The new authorities encountered great difficulties in arresting Milošević and transferring him to The Hague; ultimately, they proved unable to delegitimize Milošević’s war policies.* The DOS coalition never talked about the Tribunal, before or after 5 October. Serbia’s obligation to hand over individuals indicted for war crimes was never mentioned in the electoral campaign. It was not deemed to be an issue to ponder over, and, if anyone did consider it, it was a very unpopular stance. The elections could not have been won by opposing Milošević’s war and nationalistic policies—it is well established that the electorate knew next to nothing about Serbian war crimes.† The new authorities’ ability to support the Tribunal was also severely undermined by the deal they had made with the security apparatus before 5 October in order to prevent violence against demonstrators, thanks to which the heads of security forces also secured their survival under the new government; as a consequence, the new Serbian government, led by Đinđić, remained weak, never managing to establish full control over the security forces.‡
The new authorities found themselves in an impossible situation: They did not know what to do with Milošević and were unable to reach any consensus over this issue. This was not strange in view of the composition of the DOS coalition and the major ideological differences within it.§ No plan had been prepared in advance to deal with Milošević. It is known that the Chief of General Staff, Nebojša Pavković, took Koštunica to see Milošević on 6 October. Although the details of their meeting are not known, it appears that Koštunica offered guarantees that Milošević could remain in the presidential residence with his family, as well as certain guarantees concerning security and some technical matters; it also seems that the two made some political deals concerning key individuals in the Army, the police, and the state security.17 Through his treatment of Milošević, Koštunica confirmed his own campaign promise that there would be “no revanchism.”18 Thus a situation was created in which Milošević would be able to continue a relatively normal life as leader of the largest opposition party.
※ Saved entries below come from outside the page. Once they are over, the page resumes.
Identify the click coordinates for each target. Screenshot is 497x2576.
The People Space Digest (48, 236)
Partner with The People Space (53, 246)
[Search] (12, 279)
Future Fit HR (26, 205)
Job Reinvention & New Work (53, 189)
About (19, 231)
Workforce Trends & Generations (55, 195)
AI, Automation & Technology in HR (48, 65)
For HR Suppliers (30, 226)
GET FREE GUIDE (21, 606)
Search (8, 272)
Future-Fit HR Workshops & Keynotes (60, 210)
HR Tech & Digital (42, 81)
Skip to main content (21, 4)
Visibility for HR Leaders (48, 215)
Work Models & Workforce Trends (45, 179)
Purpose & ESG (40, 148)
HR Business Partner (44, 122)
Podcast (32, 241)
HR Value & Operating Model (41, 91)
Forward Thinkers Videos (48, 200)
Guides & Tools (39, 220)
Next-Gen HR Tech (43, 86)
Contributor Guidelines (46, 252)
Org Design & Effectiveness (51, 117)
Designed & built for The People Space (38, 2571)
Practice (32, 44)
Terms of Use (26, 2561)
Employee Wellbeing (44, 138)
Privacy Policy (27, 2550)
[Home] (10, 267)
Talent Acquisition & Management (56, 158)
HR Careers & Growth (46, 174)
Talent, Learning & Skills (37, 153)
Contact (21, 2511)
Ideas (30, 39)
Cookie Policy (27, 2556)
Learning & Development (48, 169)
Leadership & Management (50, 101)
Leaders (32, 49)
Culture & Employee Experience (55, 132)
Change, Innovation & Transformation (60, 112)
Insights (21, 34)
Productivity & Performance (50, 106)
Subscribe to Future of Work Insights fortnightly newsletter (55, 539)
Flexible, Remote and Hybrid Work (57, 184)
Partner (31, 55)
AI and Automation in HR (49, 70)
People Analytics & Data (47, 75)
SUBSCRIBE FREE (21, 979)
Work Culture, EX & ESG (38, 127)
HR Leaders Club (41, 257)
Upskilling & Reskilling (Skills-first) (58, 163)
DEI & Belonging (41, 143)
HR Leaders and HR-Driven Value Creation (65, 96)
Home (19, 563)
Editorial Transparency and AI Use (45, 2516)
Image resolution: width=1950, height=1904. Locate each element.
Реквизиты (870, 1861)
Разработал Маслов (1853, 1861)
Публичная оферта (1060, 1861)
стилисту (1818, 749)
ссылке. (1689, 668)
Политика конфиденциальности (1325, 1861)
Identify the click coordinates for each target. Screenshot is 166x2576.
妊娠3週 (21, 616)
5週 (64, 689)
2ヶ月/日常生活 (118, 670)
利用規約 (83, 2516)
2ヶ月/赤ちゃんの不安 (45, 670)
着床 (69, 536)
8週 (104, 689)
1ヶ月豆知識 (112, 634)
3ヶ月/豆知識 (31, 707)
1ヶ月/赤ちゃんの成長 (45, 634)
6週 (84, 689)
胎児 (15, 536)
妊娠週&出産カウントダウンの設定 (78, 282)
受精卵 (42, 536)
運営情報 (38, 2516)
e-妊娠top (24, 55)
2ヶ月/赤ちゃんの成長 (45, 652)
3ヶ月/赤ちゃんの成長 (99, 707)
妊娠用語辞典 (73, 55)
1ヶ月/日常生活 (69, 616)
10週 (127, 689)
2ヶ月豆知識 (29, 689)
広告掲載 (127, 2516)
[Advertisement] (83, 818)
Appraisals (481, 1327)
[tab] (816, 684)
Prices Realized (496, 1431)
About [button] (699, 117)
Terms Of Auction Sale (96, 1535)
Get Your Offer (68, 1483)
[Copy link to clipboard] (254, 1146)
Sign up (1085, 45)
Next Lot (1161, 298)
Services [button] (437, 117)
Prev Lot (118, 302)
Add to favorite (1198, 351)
On 22 October 2000, negotiations started about the creation of a transitional government, which was to include the DOS, and about preparing for parliamentary elections. During the negotiations, representatives of Milošević’s SPS routinely sought their leader’s instructions on how to proceed.19 In November 2000, barely a month after the fall of Milošević, his party held its Congress, well covered by all the media, and reelected him as its president. In January 2001, President Koštunica officially received Milošević in the latter’s capacity as the head of the strongest opposition party.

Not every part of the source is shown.